It’s commonplace to pair meatballs and a red sauce, but this recipe is a lovely alternative. The only prerequisite is that you must love capers!
This recipe comes from one that most likely I copied from a cookbook borrowed from the local library. It’s from the days I had higher priorities than spending lots of money on cookbooks, so I simply borrowed the books, read them, and marked the recipes I wanted to keep. Then my husband would use the copier at work; he was always very nice about this. But, of course, he always got fed well so it was a win-win for him!
I’d then cut out the recipes and glue them on cards. But unfortunately, I cannot share with you the source of this recipe because I never thought to add those details to the recipe cards. It’s really sad that I didn’t, and I apologize to you as well.
I’ve made this recipe the way it is on the card, and it’s divine. I’m pretty sure I made it for other people, because my husband won’t eat capers.
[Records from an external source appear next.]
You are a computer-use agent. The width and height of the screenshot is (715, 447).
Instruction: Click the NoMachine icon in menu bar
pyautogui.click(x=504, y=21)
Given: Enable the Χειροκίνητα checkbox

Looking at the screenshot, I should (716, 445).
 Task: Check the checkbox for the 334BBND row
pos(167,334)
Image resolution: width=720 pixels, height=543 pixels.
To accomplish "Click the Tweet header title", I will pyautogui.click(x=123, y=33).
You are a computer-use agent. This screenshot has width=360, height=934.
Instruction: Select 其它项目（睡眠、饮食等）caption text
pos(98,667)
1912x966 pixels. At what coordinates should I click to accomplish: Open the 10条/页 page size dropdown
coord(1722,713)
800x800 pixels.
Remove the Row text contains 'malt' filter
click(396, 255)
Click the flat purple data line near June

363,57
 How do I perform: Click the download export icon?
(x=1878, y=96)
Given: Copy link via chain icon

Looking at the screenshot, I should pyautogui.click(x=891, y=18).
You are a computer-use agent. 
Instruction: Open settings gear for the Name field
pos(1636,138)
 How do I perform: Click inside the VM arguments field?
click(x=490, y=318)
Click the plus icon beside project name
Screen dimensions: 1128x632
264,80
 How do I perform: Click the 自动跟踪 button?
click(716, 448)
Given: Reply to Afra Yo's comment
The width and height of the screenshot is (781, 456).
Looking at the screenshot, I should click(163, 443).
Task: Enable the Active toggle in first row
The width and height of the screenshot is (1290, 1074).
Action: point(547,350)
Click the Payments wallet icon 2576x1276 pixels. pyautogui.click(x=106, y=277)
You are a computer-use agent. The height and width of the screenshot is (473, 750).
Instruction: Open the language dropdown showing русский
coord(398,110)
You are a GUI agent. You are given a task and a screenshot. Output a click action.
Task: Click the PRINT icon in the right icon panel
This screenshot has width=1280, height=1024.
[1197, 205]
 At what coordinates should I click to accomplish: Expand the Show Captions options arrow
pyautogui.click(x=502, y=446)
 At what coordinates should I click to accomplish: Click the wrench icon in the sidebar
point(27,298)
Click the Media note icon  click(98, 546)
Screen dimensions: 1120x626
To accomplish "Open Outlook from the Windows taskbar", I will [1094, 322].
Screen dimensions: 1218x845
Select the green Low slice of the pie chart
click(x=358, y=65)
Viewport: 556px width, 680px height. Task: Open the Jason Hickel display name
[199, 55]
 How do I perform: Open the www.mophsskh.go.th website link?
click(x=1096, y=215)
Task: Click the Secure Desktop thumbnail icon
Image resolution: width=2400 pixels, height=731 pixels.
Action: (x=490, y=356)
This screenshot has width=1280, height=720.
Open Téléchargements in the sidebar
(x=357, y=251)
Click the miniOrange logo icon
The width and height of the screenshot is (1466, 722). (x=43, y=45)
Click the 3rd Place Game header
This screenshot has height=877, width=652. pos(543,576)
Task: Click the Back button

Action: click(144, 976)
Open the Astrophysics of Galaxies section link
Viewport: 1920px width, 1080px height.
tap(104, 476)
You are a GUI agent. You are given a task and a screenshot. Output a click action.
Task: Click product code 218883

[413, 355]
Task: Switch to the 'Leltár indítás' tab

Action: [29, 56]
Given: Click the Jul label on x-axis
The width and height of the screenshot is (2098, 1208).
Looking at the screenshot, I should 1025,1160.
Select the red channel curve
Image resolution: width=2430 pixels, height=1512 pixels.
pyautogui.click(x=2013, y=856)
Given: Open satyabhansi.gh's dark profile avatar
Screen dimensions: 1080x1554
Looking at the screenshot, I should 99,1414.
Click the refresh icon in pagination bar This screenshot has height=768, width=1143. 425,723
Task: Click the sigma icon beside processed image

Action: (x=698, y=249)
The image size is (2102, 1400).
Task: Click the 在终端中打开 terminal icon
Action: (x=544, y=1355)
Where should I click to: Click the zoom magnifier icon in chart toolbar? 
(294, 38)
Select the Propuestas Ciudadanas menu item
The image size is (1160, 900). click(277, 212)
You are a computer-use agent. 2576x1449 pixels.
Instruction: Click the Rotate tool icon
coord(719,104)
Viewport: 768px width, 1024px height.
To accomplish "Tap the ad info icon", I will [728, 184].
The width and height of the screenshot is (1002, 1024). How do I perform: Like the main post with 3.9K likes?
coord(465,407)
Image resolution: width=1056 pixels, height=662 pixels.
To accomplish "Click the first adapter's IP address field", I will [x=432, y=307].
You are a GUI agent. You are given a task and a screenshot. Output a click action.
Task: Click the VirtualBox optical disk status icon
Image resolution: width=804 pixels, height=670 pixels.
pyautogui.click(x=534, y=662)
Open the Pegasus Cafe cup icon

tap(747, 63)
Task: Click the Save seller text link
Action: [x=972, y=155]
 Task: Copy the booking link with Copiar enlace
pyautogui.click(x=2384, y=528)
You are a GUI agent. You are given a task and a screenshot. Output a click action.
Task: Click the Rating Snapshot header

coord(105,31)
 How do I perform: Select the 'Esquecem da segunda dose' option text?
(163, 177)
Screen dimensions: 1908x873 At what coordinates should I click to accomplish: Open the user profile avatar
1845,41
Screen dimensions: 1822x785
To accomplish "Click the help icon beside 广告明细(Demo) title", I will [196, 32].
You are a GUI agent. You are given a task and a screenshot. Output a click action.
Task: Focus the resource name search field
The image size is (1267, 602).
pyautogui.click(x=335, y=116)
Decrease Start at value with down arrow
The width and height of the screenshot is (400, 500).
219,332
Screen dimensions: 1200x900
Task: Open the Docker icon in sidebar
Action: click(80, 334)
The recipe involves meatballs, that you make any way you want, but they must be made on the small side, and then they’re boiled/steam cooked in a seasoned broth. From the broth you make the sauce, which involves sour cream and capers.
On this post, I’m not really focusing on the meatballs, because everyone has her/his own favorite recipes for meatballs, but more on the way they’re cooked, as well as the sauce. The dish is not terribly photogenic, but really tasty.
Meatballs in a Creamy Caper Sauce
1/2 ground pork, 1/2 ground turkey, white meat only, 12 ounces each
1/2 small onion, diced
2 eggs, beaten
Some amount of breadcrumbs, I used dried, about 1/4 cup
1 teaspoon dried oregano
1/2 teaspoon white pepper
Coarsely ground black pepper
Parsley, which I forgot to put in the meatballs*
In an extra large bowl, place the meats, the onion, eggs, and breadcrumbs. Then add the seasonings.
Use your hands and mix everything together well, without over mixing. You don’t want the meatballs to turn out dense.
Using a scoop, if you feel you need one, form the meat mixture into small balls, about 1″ in diameter.
Meanwhile, pour 1 cup of chicken or beef broth into a large, flat skillet. I used chicken broth powder to season the water.
The original recipe called for lemon juice, a strip of lemon peel, a bay leaf, and some pickling spices to be added to the broth. I decided to make my broth a little more on the herbaceous side. I also omitted the lemon altogether.
I picked some fresh oregano, parsley, and rosemary and placed them in the broth, along with a few bay leaves. Then I simmered the broth for about 15 minutes. You could always do this step first, before you make the meatballs.
When the broth is ready, remove the herbs. Adjust the amount of liquid, if necessary; there should be about 1/4″ minimum on the bottom of the skillet. Make sure the broth is simmering, then add a batch of meatballs.
Cover the skillet and let the meatballs cook through. This will hardly take 5 minutes or so; you could always check one to see if it’s just done in the middle. You don’t want to overcook them.
Remove the cooked meatballs with a slotted spoon, place them on a clean platter, and continue with the remaining batches. You’re left with some meat and onion bits in the seasoned broth, but that didn’t bother me. If it bothers you, pour the liquid through a sieve, and then back into the skillet. You should still have about 3/4 cup – 1 cup of liquid. This will dictate the amount of sauce you end up with, so adjust accordingly.
At this point, with the broth simmering, add a teaspoon of cornstarch and whisk well, then add 2 heaping tablespoons of sour cream or creme fraiche. Whisk well, then stir in about 1/4 cup of capers.
Add the amount of meatballs you want smothered with this sauce, and leave the rest for another purpose. Cook the meatballs gently, turning them around in the sauce. Give them a minute, and then serve.
I served these meatballs to myself with some steamed asparagus, and it was a very nice combination. The original recipes suggests egg noodles, which would work if you have a lot of sauce.
If desired, top the meatballs with a few more capers and some chopped parsley before serving.
* I feel that parsley is really underappreciated and under used, especially in the U.S. I think we still think of it as only a garnish on a plate. But in meatballs, for example, it not only adds a fresh flavor and a pretty color, but it adds moisture as well. But omit it if you don’t love it.
note: In the original recipe, you are also supposed to add chopped capers to the meatballs, which is a very good addition. Since my husband was going to be eating a majority of these meatballs, I omitted them.
Also, think about the different ways that you can season the broth, using peppercorns, allspice, star anise, orange peel, garlic, and much more. It’s a brilliant way to add flavors to the basic broth base of the sauce.
Also, I didn’t add any salt to either the meatballs or the sauce; I feel that the capers lend enough saltiness, but this is your choice.